Skip the pictures. Set down, word for word, the lines from the start of the material up to and including the line with "1712x563 pixels.".

═══ Record excerpts

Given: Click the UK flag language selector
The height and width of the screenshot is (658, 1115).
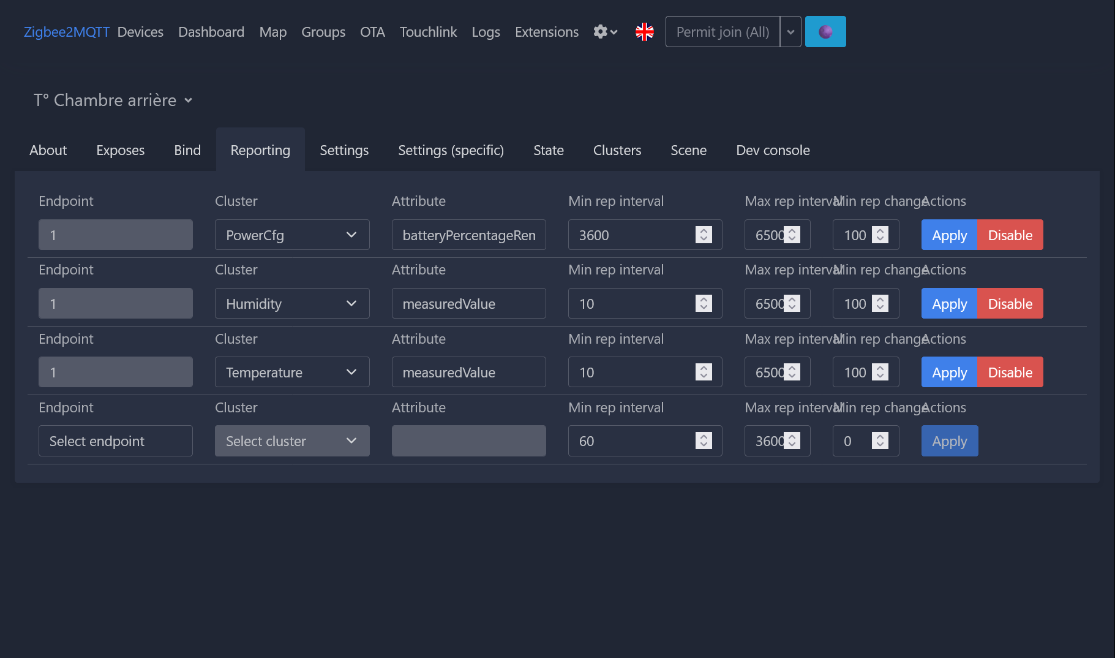Looking at the screenshot, I should [644, 32].
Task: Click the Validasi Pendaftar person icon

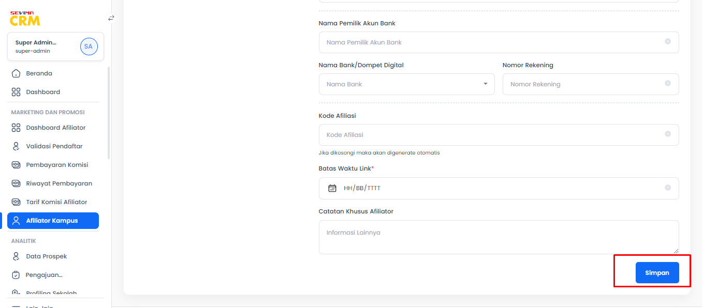Action: coord(16,146)
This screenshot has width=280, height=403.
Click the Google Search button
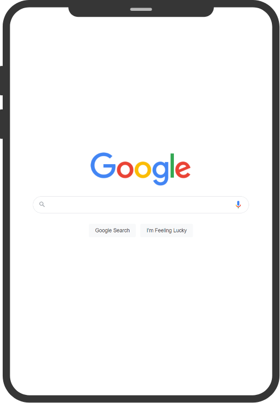click(x=112, y=230)
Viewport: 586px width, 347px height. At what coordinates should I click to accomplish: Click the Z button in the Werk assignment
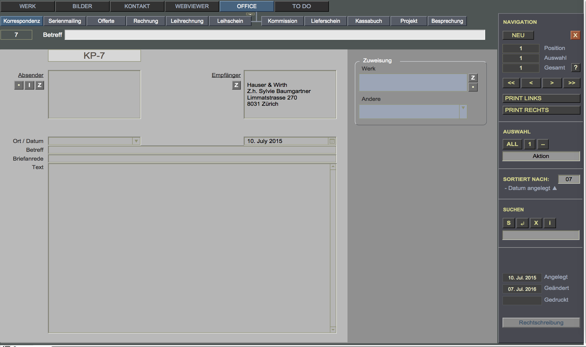[473, 78]
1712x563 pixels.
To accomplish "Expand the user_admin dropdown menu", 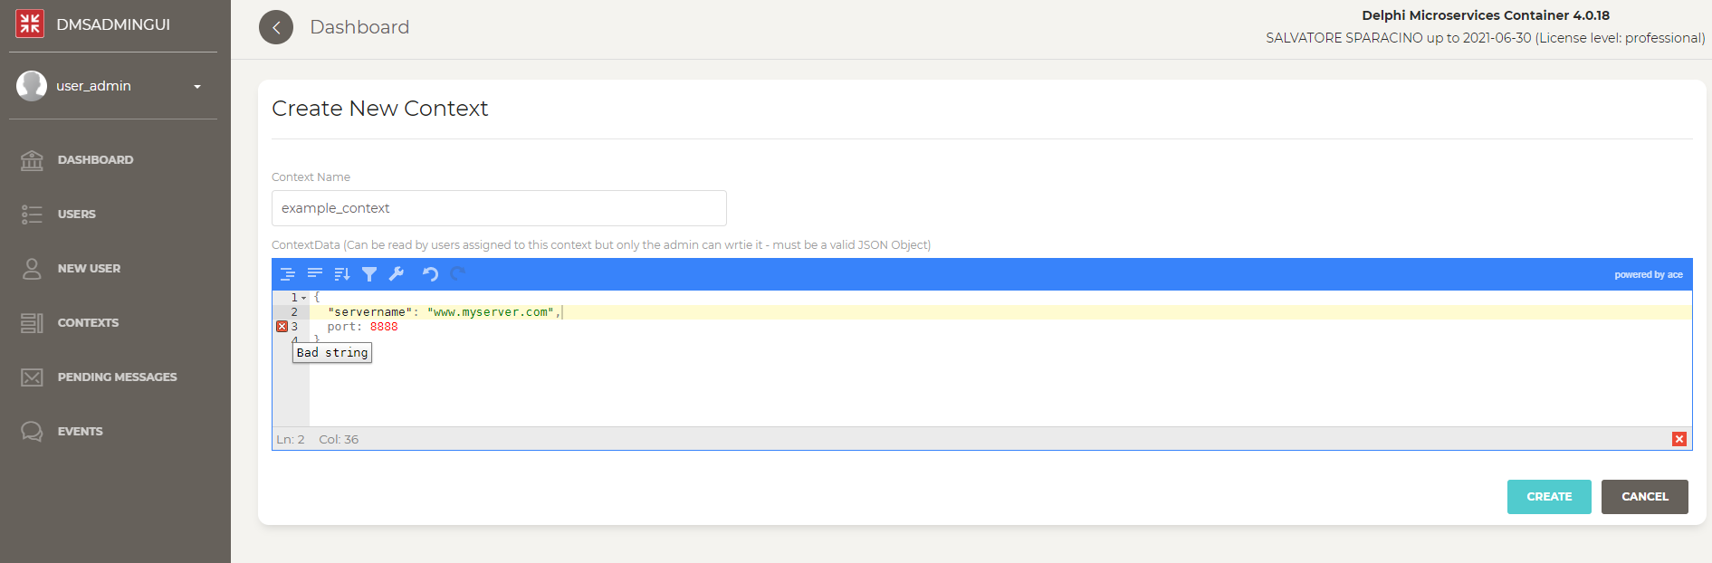I will [197, 87].
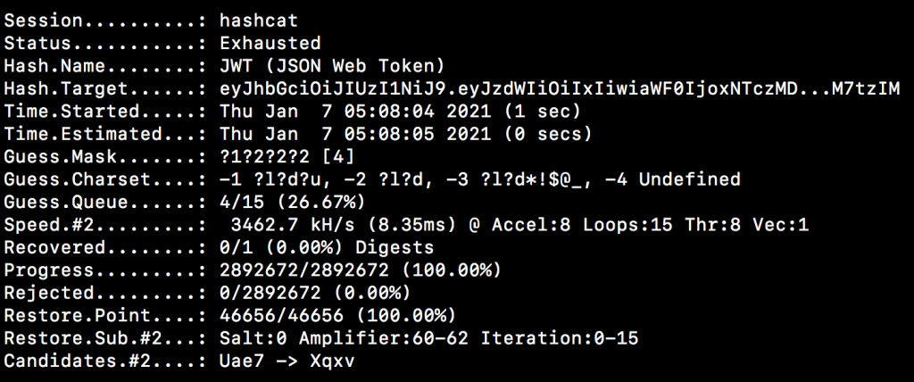The height and width of the screenshot is (382, 914).
Task: Click the Accel:8 Loops:15 text
Action: 582,225
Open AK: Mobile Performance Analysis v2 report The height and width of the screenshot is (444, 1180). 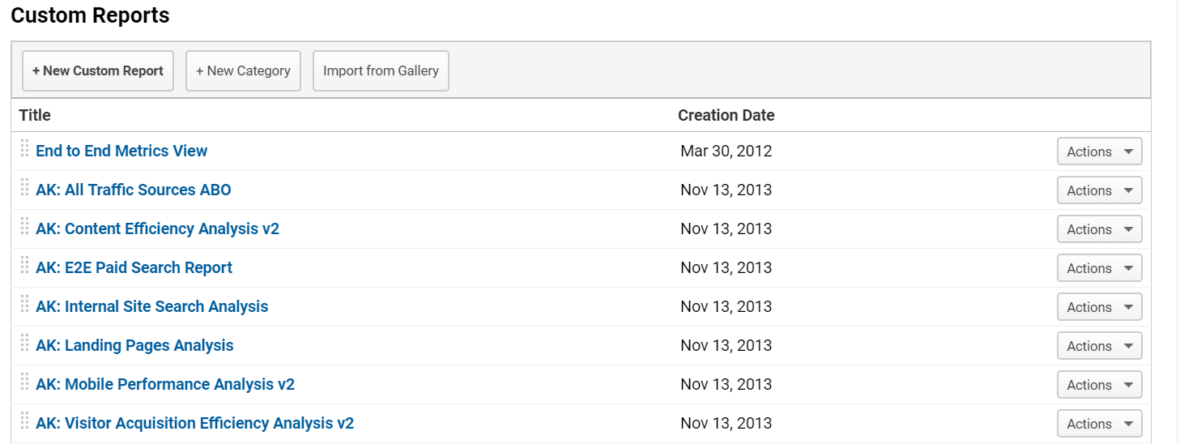pos(164,384)
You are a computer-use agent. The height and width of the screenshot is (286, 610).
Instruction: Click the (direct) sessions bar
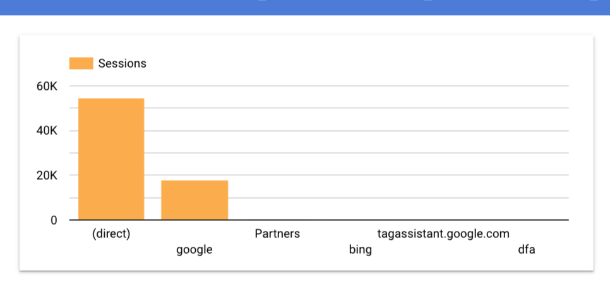[x=111, y=159]
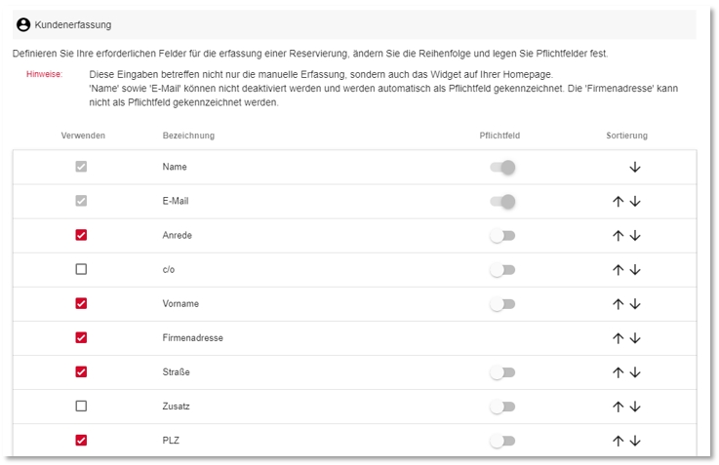The height and width of the screenshot is (465, 719).
Task: Move Straße field down
Action: (x=635, y=372)
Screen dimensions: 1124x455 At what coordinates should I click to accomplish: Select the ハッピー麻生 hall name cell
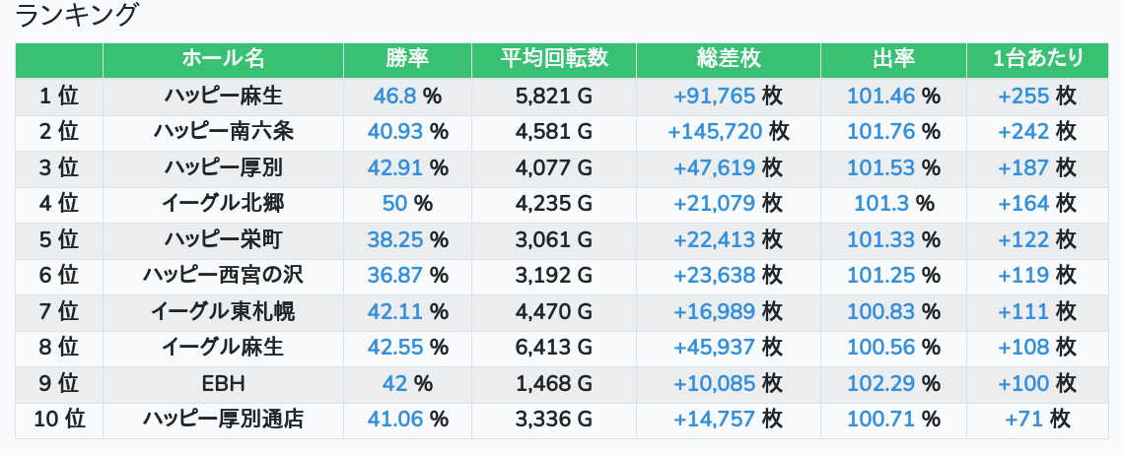click(223, 96)
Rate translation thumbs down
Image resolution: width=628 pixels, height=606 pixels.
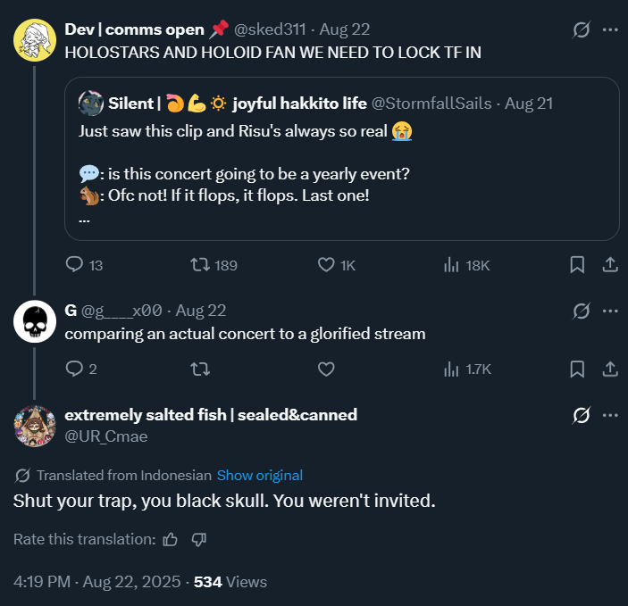pyautogui.click(x=199, y=539)
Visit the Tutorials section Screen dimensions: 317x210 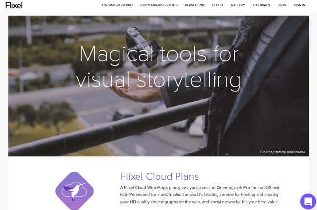(x=261, y=5)
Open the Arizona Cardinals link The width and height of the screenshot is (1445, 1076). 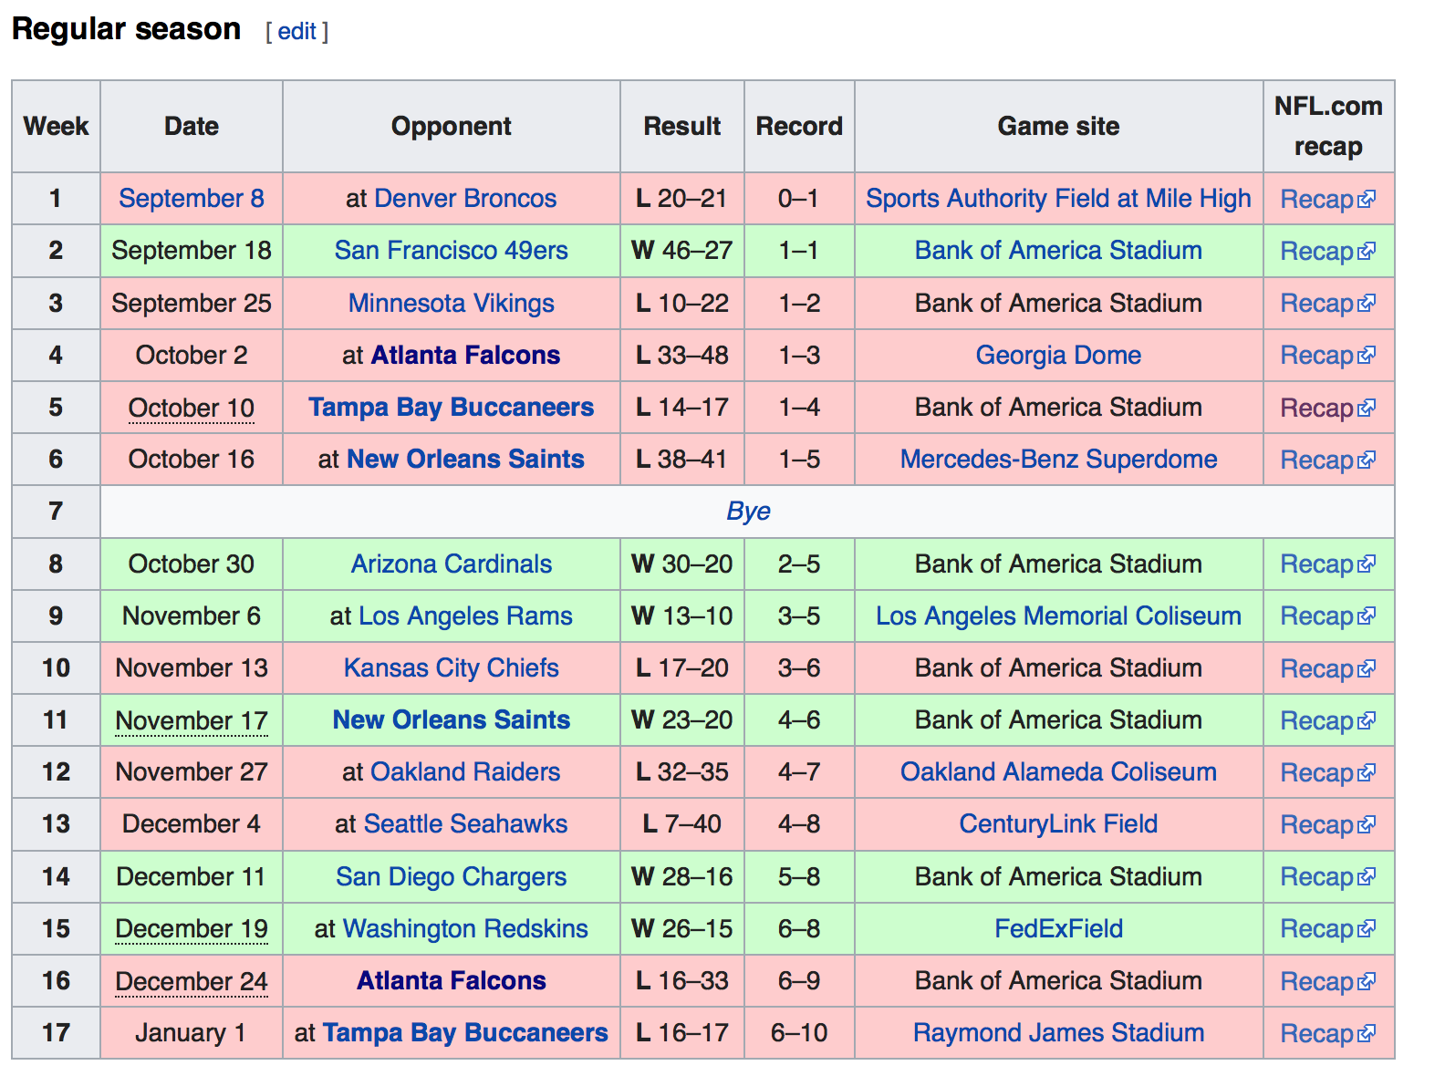pos(451,564)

══════

## Output for this task
Given: Click the UK flag language selector
The height and width of the screenshot is (658, 1115).
Looking at the screenshot, I should [644, 32].
Task: Click the Validasi Pendaftar person icon

Action: coord(16,146)
This screenshot has width=280, height=403.
Click the Google Search button
click(x=112, y=230)
Viewport: 586px width, 347px height. At what coordinates should I click to accomplish: Click the Z button in the Werk assignment
[473, 78]
1712x563 pixels.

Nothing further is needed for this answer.